Chapter 2
Chapter 2: The Silver Ingot Was Real
By the time Xiao Ying Chun stepped out of Xin Long Pawnshop, she felt like she was walking through a dream.
Then she opened her WeChat wallet.
6,000 yuan.
Not a dream.
That silver ingot wasn’t a prop. It was real—an ancient five-tael ingot. Dai Heng Xin had offered six thousand on the spot, and she’d practically floated through the transaction in a daze.
Two cartons of compressed biscuits had cost her about three hundred yuan.
So she’d just made five thousand seven hundred in profit?
The margins were criminal.
Even drug dealers would fight her for this business.
And the “ghost” had said he’d come again.
Xiao Ying Chun stood on the sidewalk, torn between dread and greed. See a ghost… or be a poor ghost?
She looked at her WeChat balance again, and her hesitation evaporated.
She called immediately and ordered twenty cartons of mixed-flavor compressed biscuits, plus several cartons of water.
Fine. She’d gamble.
What if one bold move turned a bicycle into a motorcycle?
Meanwhile, Fu Chen An stood at the entrance of the strange shop with two cartons in his arms, the weight anchoring him to reality.
The curtain still hung there, but whatever lay beyond it blurred like heat haze. The boxes in his arms did not.
This wasn’t illusion.
Half believing, half doubting, Fu Chen An carried the cartons back to the city at the edge of the desert. The command tent stood in the central square, surrounded by rubble and scorched stone. War had gnawed the place down to bones.
As he walked, Fu Chen An barked, “Send Physician Niu to me.”
Physician Niu arrived and froze when he saw the contents. “This is…”
Fu Chen An tore open a pack, withdrew a biscuit, and handed it over. “Test it. Make sure it isn’t poisoned.”
Physician Niu looked baffled, but he obeyed. He sniffed it, tasted it, then soaked a piece in water and examined it carefully.
His eyes brightened. “Young General—no poison. It’s edible. And it tastes good.” He stared at Fu Chen An with open admiration. “Where did you get this?”
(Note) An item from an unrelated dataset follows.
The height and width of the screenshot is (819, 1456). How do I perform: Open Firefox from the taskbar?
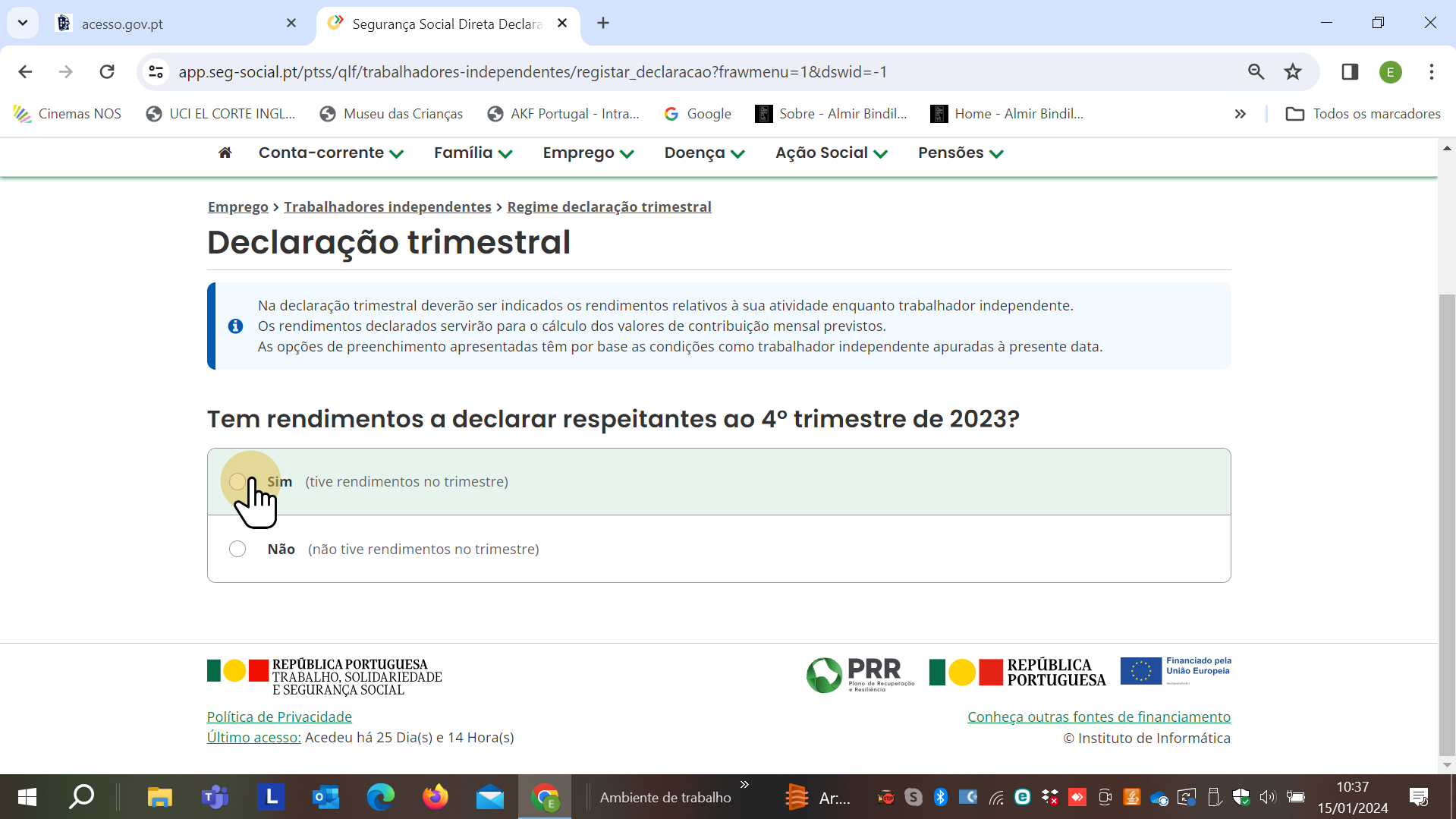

Ever since the army reached the outskirts of Yong Zhou, the world had become nothing but wind-blown sand. Supplies had failed. Water was scarce. Grain was scarcer. Yong Zhou still wouldn’t fall, and the army was pinned—unable to advance, unable to retreat.
Fu Chen An didn’t hesitate. “Order every unit to gather silver. We’re buying more of this.”
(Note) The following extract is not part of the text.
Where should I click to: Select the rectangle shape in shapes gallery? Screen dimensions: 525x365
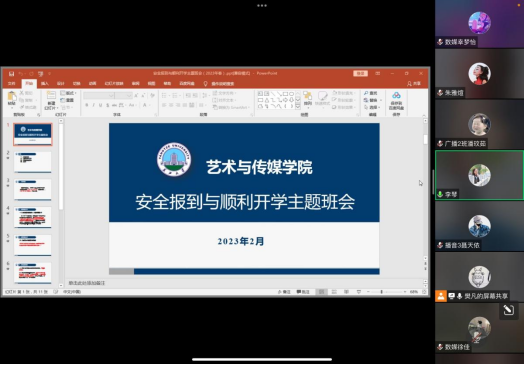tap(285, 94)
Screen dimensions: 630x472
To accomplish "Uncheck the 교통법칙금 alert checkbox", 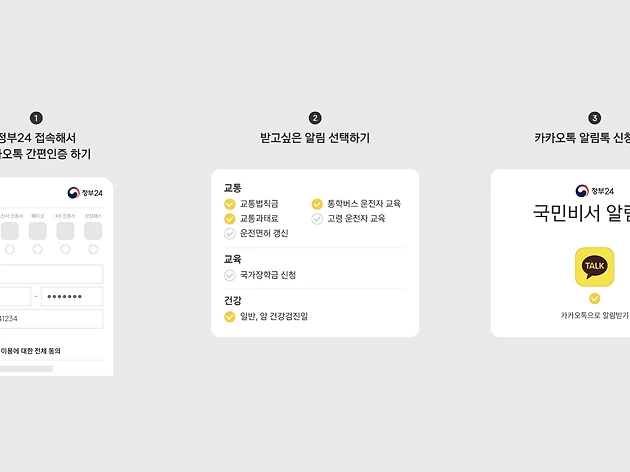I will (x=229, y=204).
The deputy general turned to carry it out at once.
Physician Niu blinked like he’d heard a miracle. “Buying? This is something you bought?”
Fu Chen An nodded. “Yes. In a small alley.”
“A small alley?” Physician Niu stared. “There are still merchants in this town?”
The deputy general’s worry spilled out. “General, we’ve never seen food like this. And this place was razed—civilians fled long ago. Where would any merchant come from?”
“Anything that strange could be a trap,” someone else warned. “General, be cautious.”
Fu Chen An looked at them, unmoved. “Do you have another way to get food and water?”
Silence.
The deputy general’s cracked lips pressed together. His inability to answer was louder than any speech.
In their current predicament, all they had left was a gamble.
Armor scraped outside. Footsteps approached.
The marshal entered.
Fu Zhong Hai was middle-aged, but his presence filled the tent like a storm cloud. His gaze went straight to the cardboard cartons on the table.
“I heard you’re gathering silver to buy goods,” he said.
Fu Chen An clasped his hands in salute. “Father Marshal. I purchased these in a small alley—”
“Edible. No poison,” Physician Niu added immediately.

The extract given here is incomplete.